Begin at the line that has "Add Articles/Image field with plus icon", stop after the line that has "Viewport: 1024px width, 804px height.", and print exactly those lines from the records below, without any pictures.
====== MATERIALS PROVIDED
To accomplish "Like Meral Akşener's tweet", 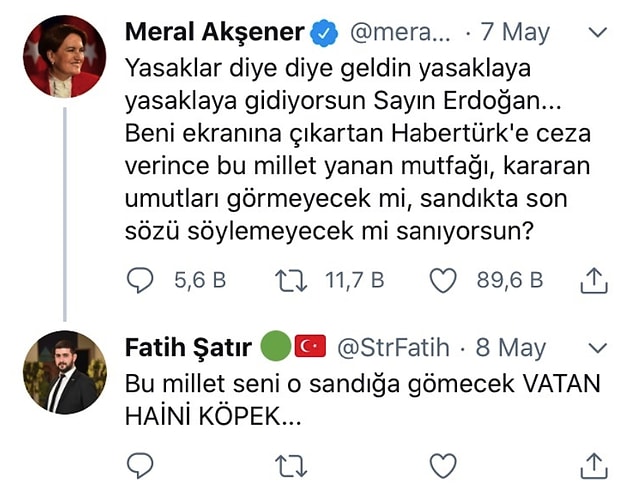I will point(443,281).
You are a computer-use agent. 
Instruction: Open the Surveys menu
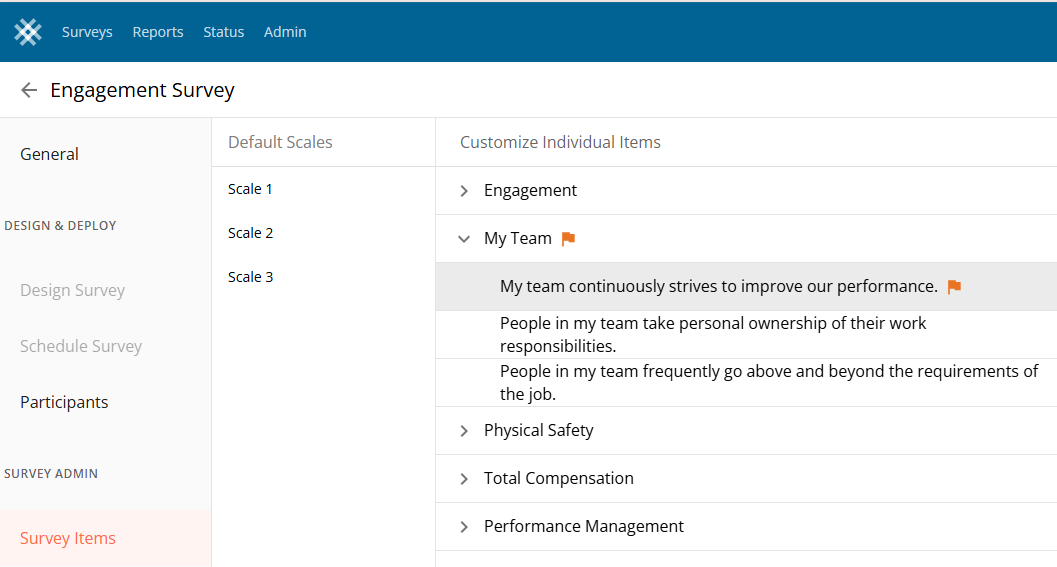tap(87, 32)
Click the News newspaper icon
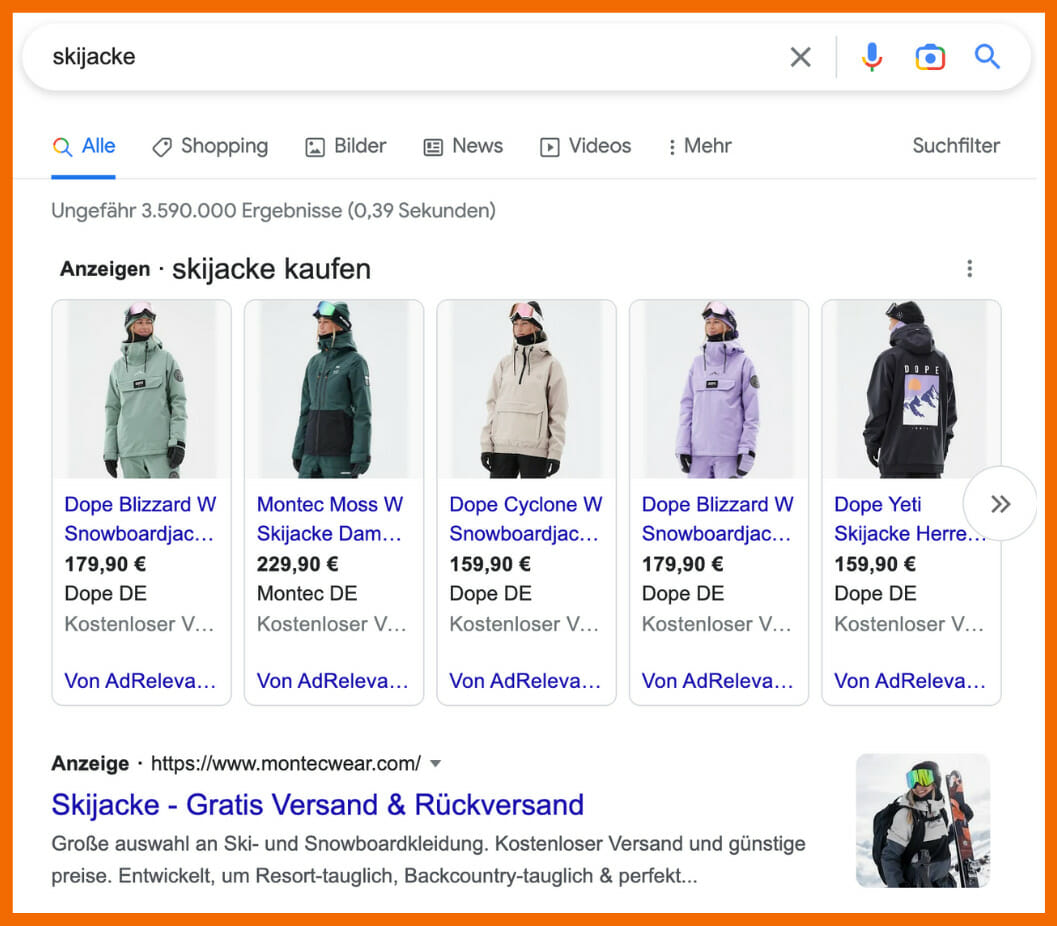 tap(432, 146)
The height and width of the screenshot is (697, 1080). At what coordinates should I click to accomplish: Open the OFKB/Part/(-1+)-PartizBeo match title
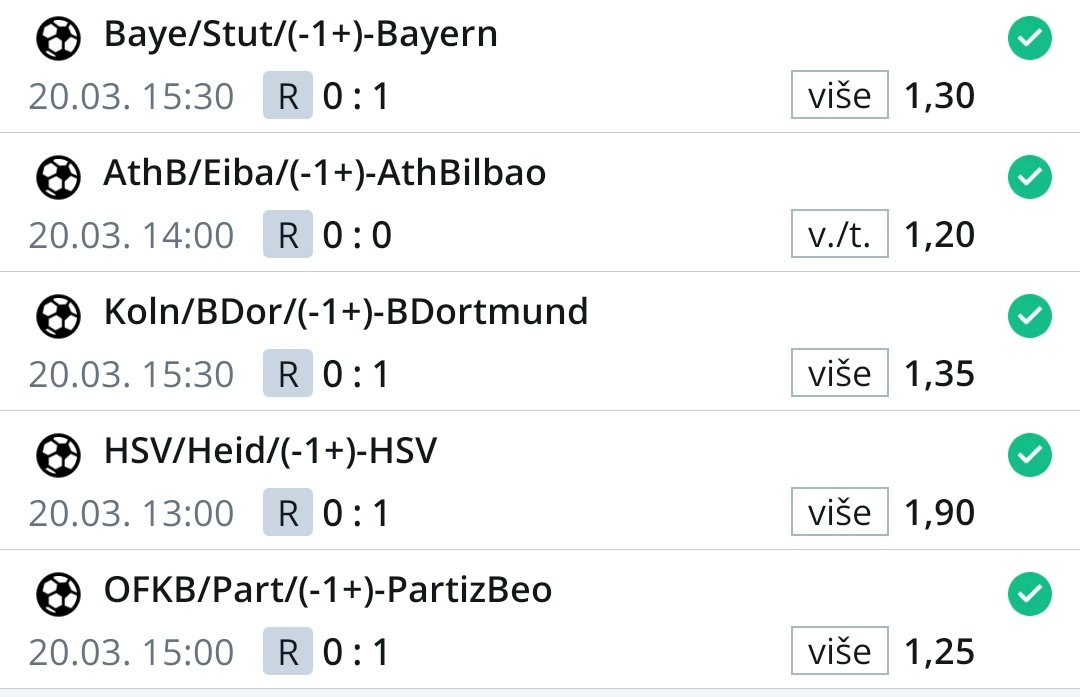click(x=328, y=590)
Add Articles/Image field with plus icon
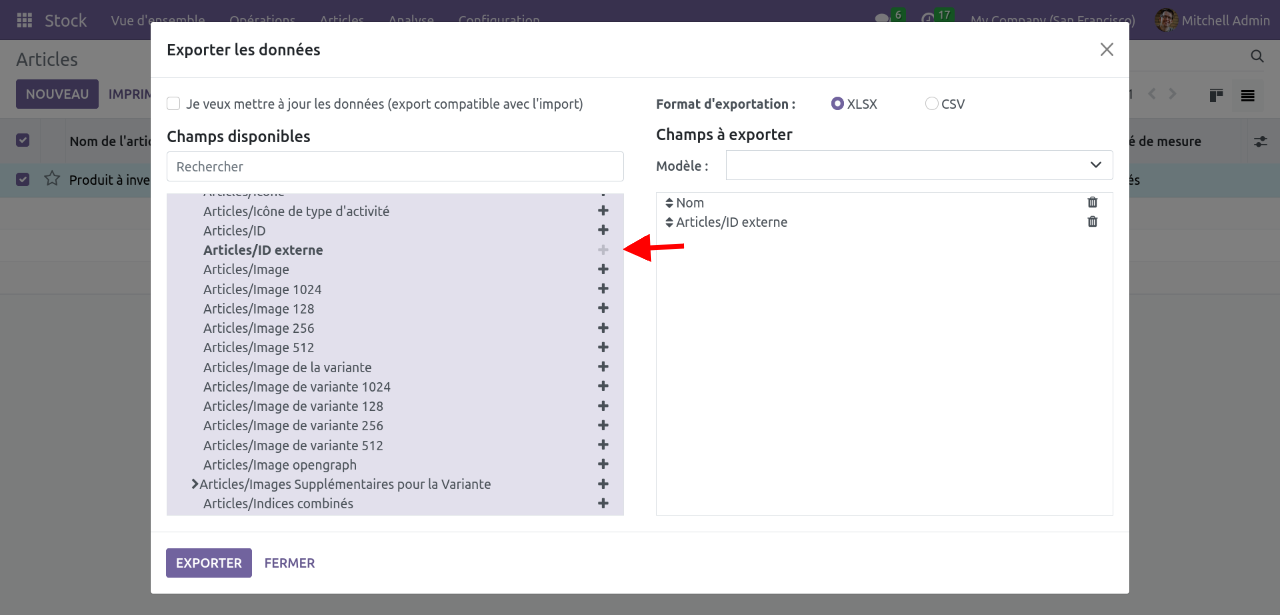This screenshot has width=1280, height=615. [603, 269]
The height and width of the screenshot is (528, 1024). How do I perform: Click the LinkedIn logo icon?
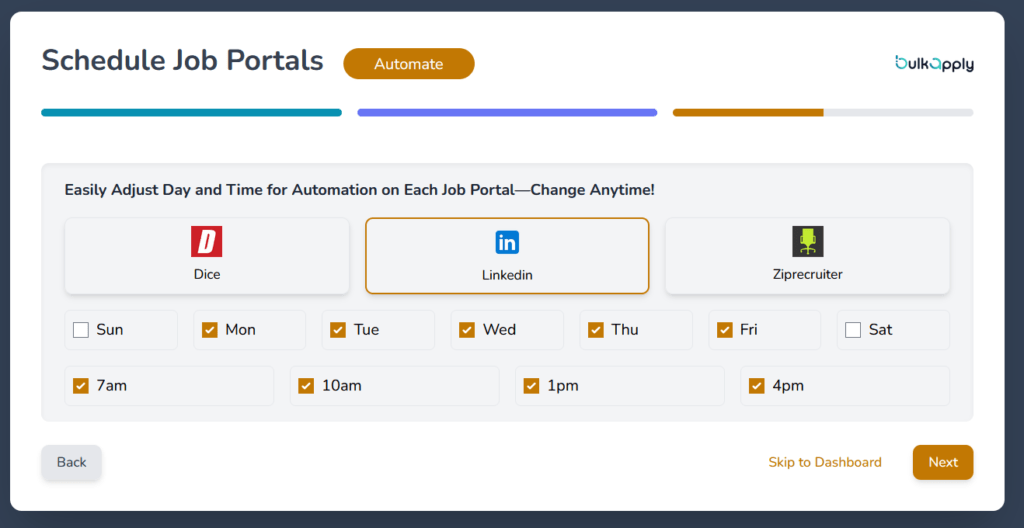[x=507, y=242]
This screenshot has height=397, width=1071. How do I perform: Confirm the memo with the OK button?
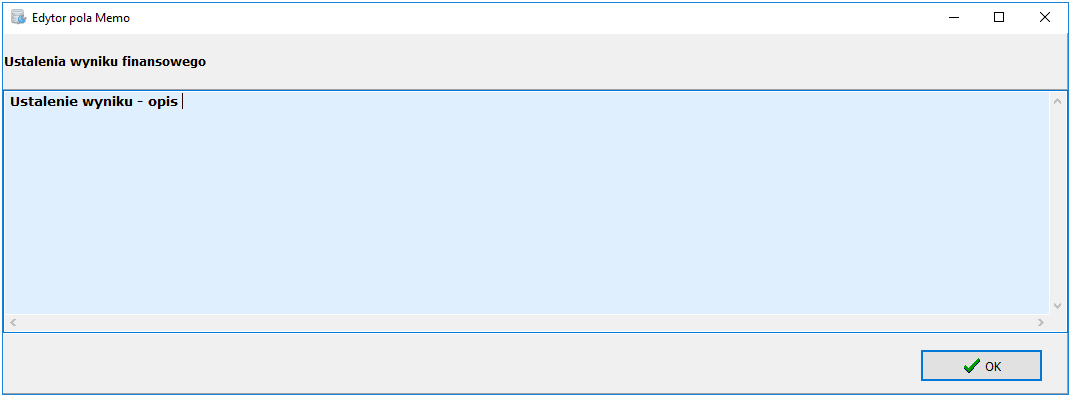point(981,366)
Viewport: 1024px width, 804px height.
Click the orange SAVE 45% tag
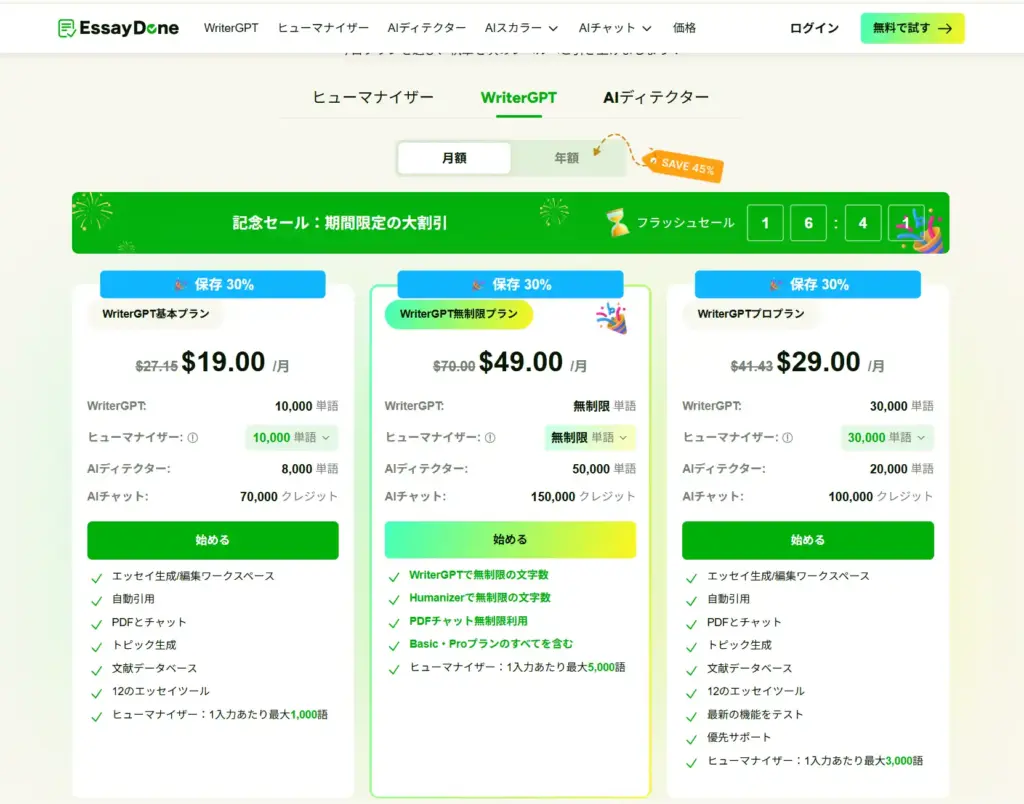coord(686,166)
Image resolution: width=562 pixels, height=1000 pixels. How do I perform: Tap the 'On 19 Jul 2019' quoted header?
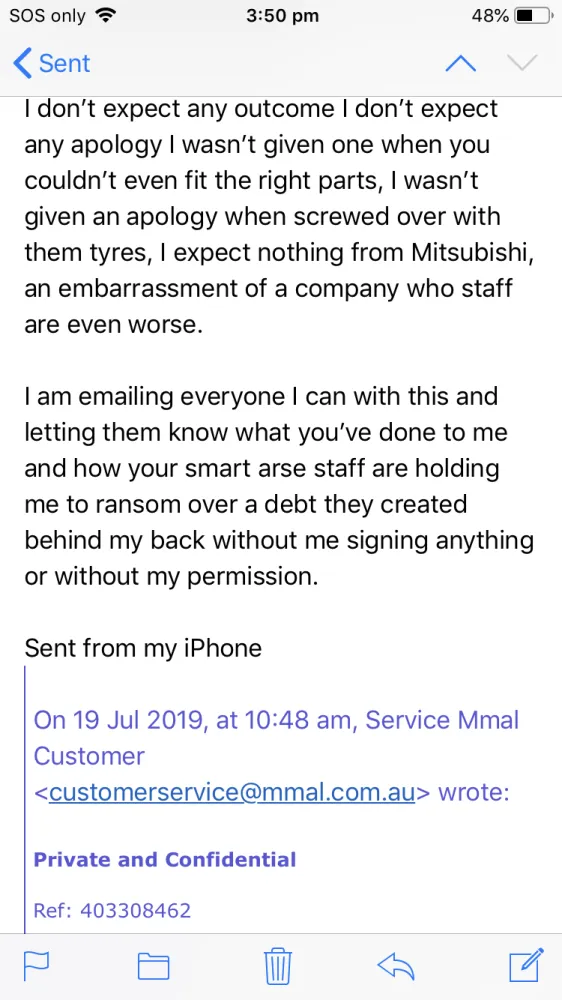pos(276,756)
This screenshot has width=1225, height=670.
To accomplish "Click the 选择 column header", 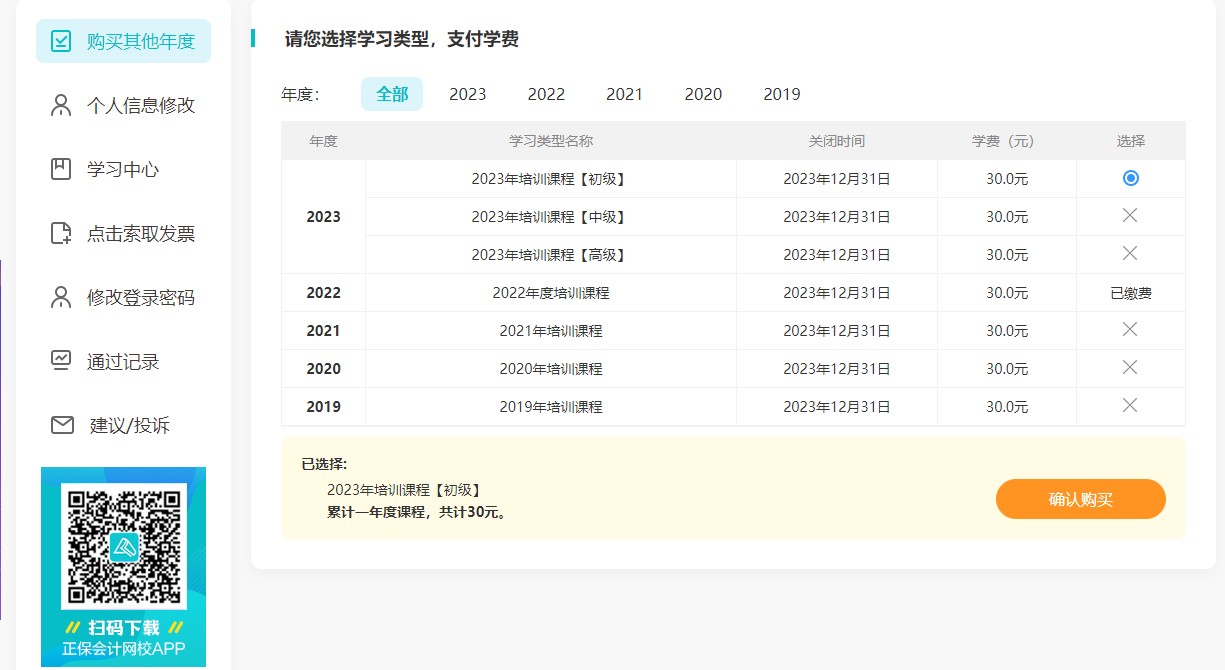I will pyautogui.click(x=1130, y=141).
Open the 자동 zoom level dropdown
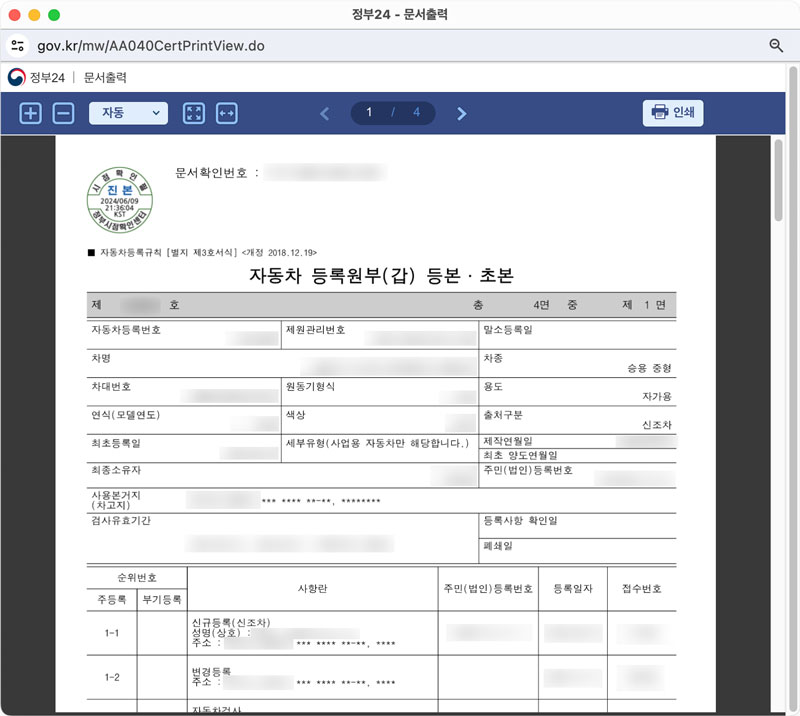800x716 pixels. [127, 113]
============
- [TASK OUTPUT]
Add Articles/Image field with plus icon
This screenshot has width=1280, height=615. [603, 269]
The height and width of the screenshot is (528, 1024). How do I perform: Click the LinkedIn logo icon?
[x=507, y=242]
This screenshot has height=397, width=1071. How do I perform: Confirm the memo with the OK button?
point(981,366)
Viewport: 1024px width, 804px height.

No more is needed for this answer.